D4 - L'«attributo» è definito come «ciò che l'intelletto percepisce di una sostanza come costituente la sua essenza» , ovvero ciò che rende conoscibile una sostanza dandole una natura determinata;

Molto (e a sproposito) si è parlato dell’ambiguità della definizione spinoziana di attributo, in particolare sulla possibilità che esso sia una proprietà attribuita dall’intelletto alla sostanza, quindi una rappresentazione soggettiva della sostanza stessa. Sostanza e attributo sono lo stesso per Spinoza, con la precisazione che la sostanza si esprime per mezzo degli attributi. È come attributo che l’intelletto conosce la sostanza nella sua realtà essenziale. È evidente che nel rapporto sostanza-attributi è in gioco l’antica questione ontologica dell’Uno e del Molteplice: per Spinoza il “fondo” dell’essere è “uno”, la sostanza è indubitabilmente una, ma costituita da una infinita molteplicità di essenze.

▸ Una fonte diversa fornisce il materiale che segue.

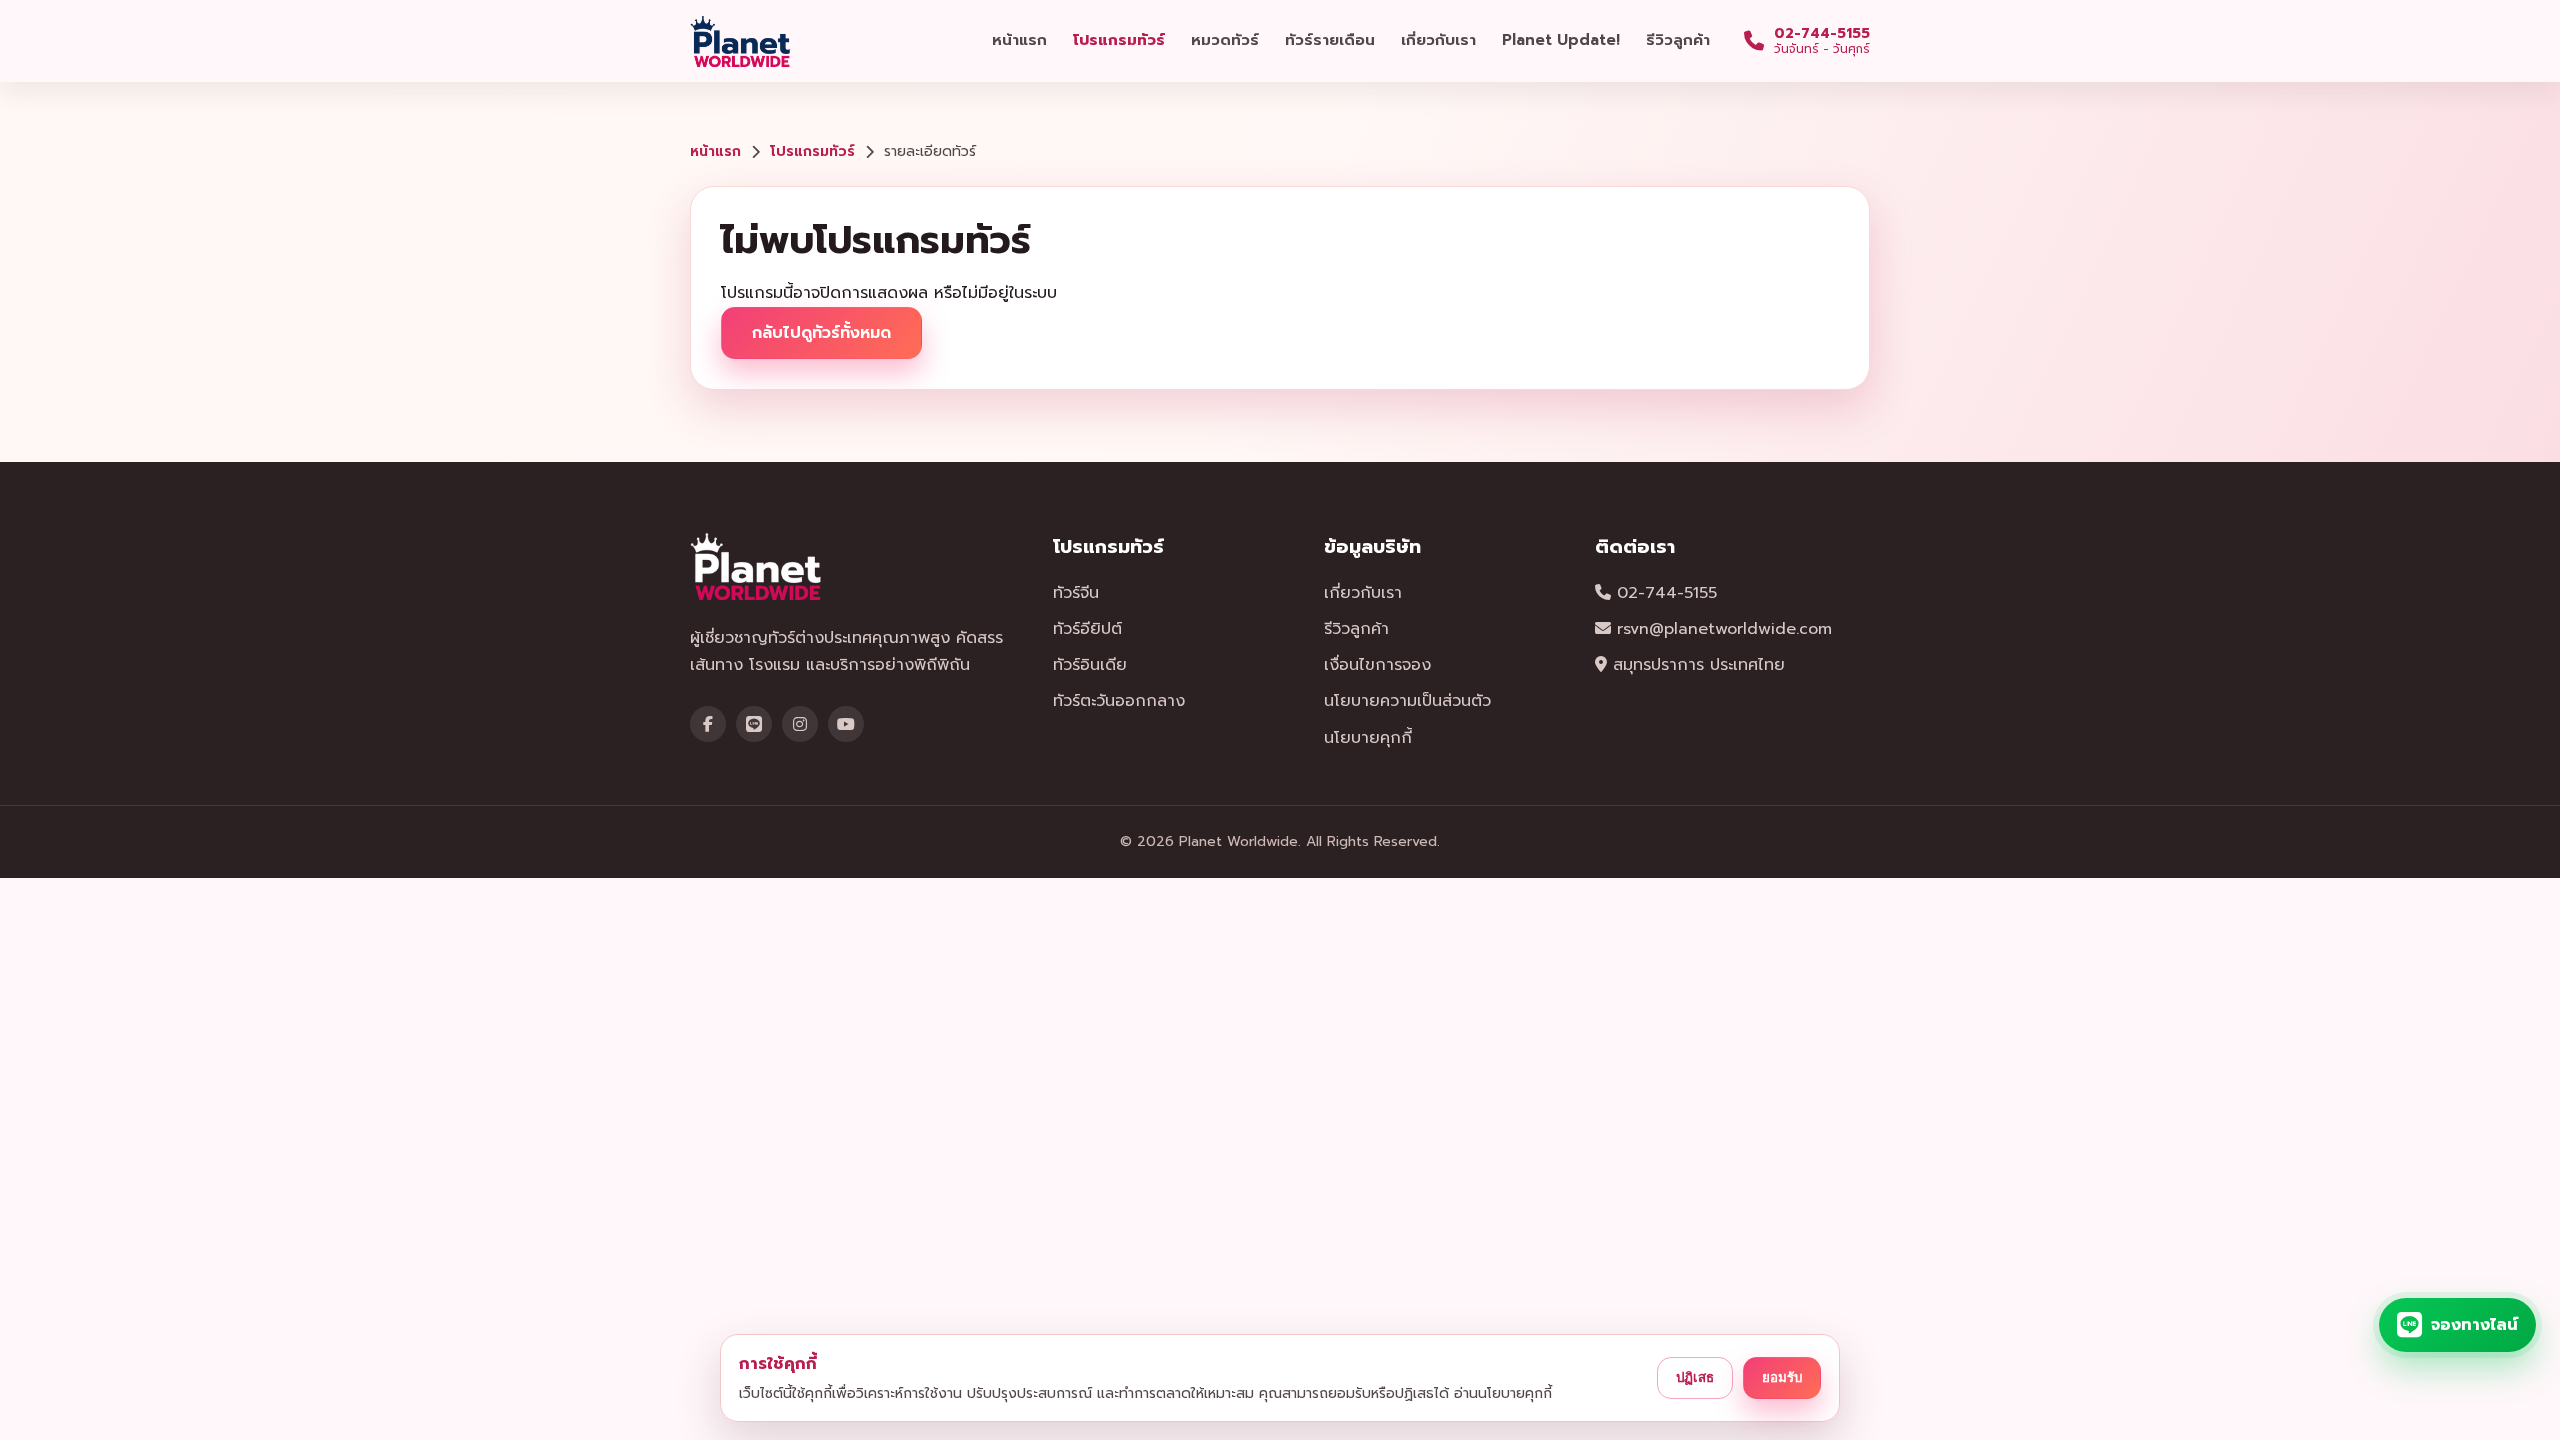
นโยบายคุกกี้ (1368, 738)
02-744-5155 (1664, 593)
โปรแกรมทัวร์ (1119, 40)
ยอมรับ (1782, 1377)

Assolutamente “una” dal punto di vista dell’esistenza, assolutamente “infinita” dal punto di vista dell’essenza. L’unità della sostanza non è trascendente rispetto agli attributi, che ne sarebbero, “parti”, “divisioni”, ma è (esprime) questa stessa molteplicità, l’infinita ricchezza qualitativa ed essenziale. Ogni attributo esprime integralmente la sostanza, nel senso che complica ed esplica l’unicità senza contraddizione. Gli attributi sono fra loro ontologicamente identici, ma formalmente distinti. Con gli attributi l’intelletto pensa, coglie la cosa stessa, la sostanza, secondo un determinato aspetto, quello cui corrisponde l’essenza considerata. Perciò si può dire che la separazione dell’attributo dalla sostanza avviene solo per via astrattiva. L’attributo “costituisce” la realtà della sostanza, pertanto ne è il principio ontologico e inoltre la fa conoscere in quanto tale e ne è quindi il principio gnoseologico. Importante è non confondere l’attributo con la proprietà, dove l’attributo è concepito come essenza costitutiva di un ente, mentre la proprietà è solamente ciò che appartiene a un ente, nella misura in cui esso possiede una determinata essenza. Come vedremo, fra gli infiniti attributi della sostanza, noi ne cogliamo solo due: • l’estensione • il pensiero. Perché solo questi due e perché, tuttavia, sappiamo che sono infiniti, ce lo spiega bene Deleuze Ne conosciamo solo due perché possiamo concepire come infinite solo le qualità che inviluppiamo nella nostra essenza: il pensiero e l’estensione, dal momento che noi siamo spirito e corpo. Ma sappiamo che c’è un’infinità di attributi perché Dio ha una potenza assolutamente infinita di esistere, che non si lascia esaurire né dal pensiero né dall’estensione. (G. Deleuze, Spinoza. Philosophie pratique, cit., p. 73)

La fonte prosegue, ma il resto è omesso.